You see, for the first time in 64 years, the Baltimore Orioles are not playing on any local affiliates. Instead, we are forced to purchase the premium sports package from our local cable provider.
No cutting the cable if I want to watch the last few innings of Manny Machado in an Orioles Jersey. Can’t cut the cord if I want to watch Chris Davis be the living embodiment of what happens when desperate, mid-level sports markets try to maintain relevancy in a division that includes Boston and New York.
That got me wondering exactly how they could do that. How could a team with a 90% ownership stake of MASN be allowed to play in our stadium, which is on our land, and force me to watch from their network?

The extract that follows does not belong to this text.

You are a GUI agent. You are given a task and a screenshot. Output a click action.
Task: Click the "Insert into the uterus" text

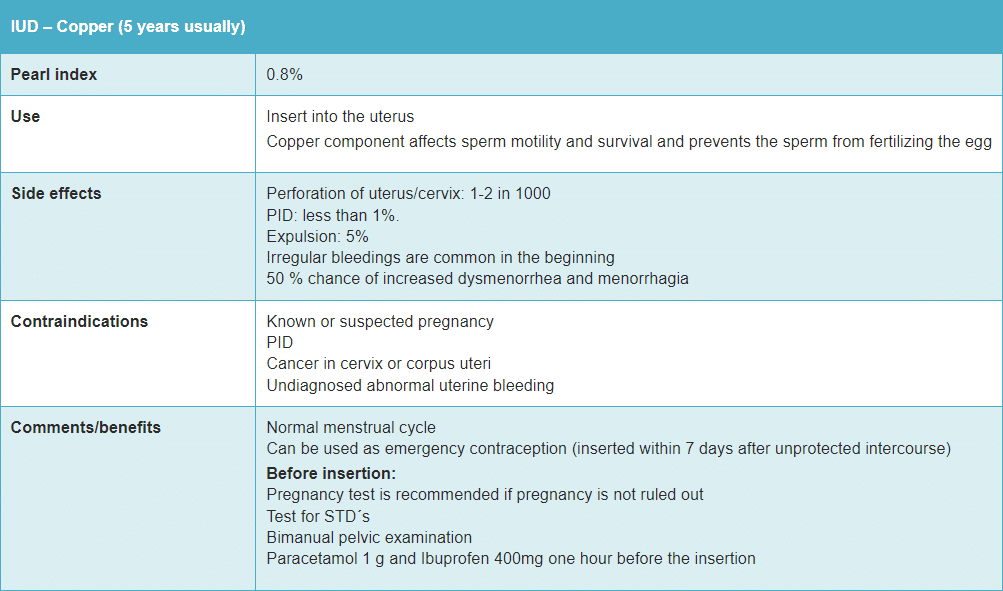tap(340, 117)
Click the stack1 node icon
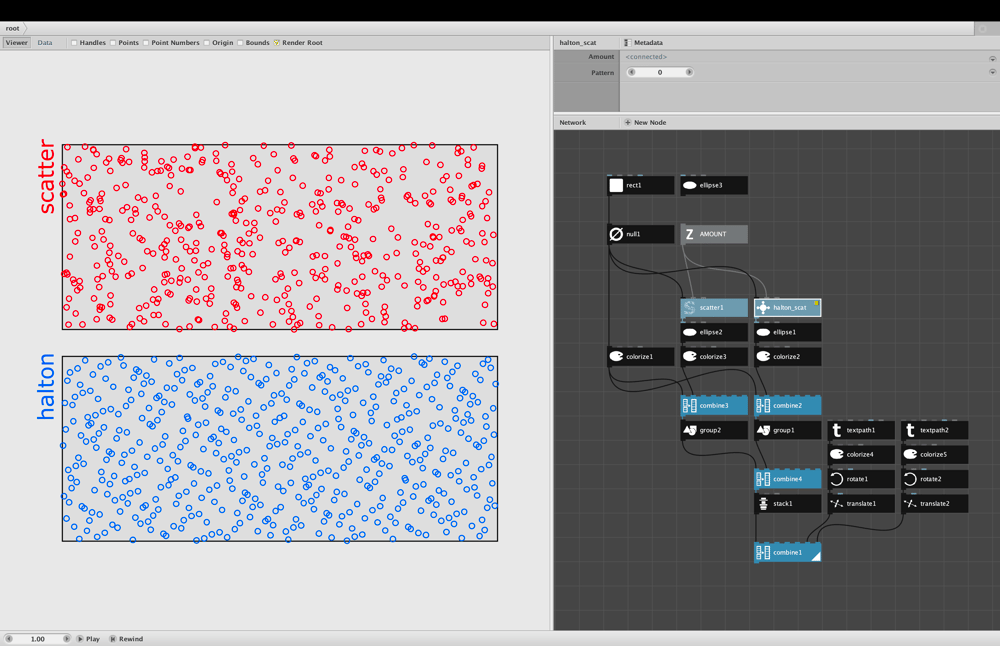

According to the lease summary, “$137 M in lease revenue bonds and $60 M in lease revenue notes issued by the Maryland Stadium Authority financed the project. Revenue generated by special sports-themed lottery tickets is paying for the debt. Cash that accumulated in the lottery fund, which was established in 1988 to finance sports stadiums covered the remaining costs. The team contributed $9 M for the construction of skyboxes. The Maryland Sports Authority spent $1.5 M on improvements in 1998.”
So it’s our stadium anyway you slice it. If you play ball at our stadium, it should be a natural deduction that we get to watch the games that are played there.
The answer must be that I’m allowed to stream these games online, from the MASN site so that MASN and the Orioles are able to maintain their revenue stream. But that isn’t correct either. Of the 30 MLB franchises, only three of them do not allow live streaming of games to in-market viewers. 2/3 of those teams air their games exclusively on MASN.
the Orioles baseball operations are equally as ineffective as the Orioles public relations outfit.
I want to watch my Orioles, but in 2018 the generic lifestyles that allowed for people to work 9-5 jobs and be home in time for first pitch may be coming to an end. Blue collar work is no longer eight-hours at the steel yard and then home with my Natty Boh in time for first pitch. We work all hours of the day, doing a myriad of different jobs and the way we survive is by finding ways to relax and save money.
The Orioles are finding a way to stop us from doing both.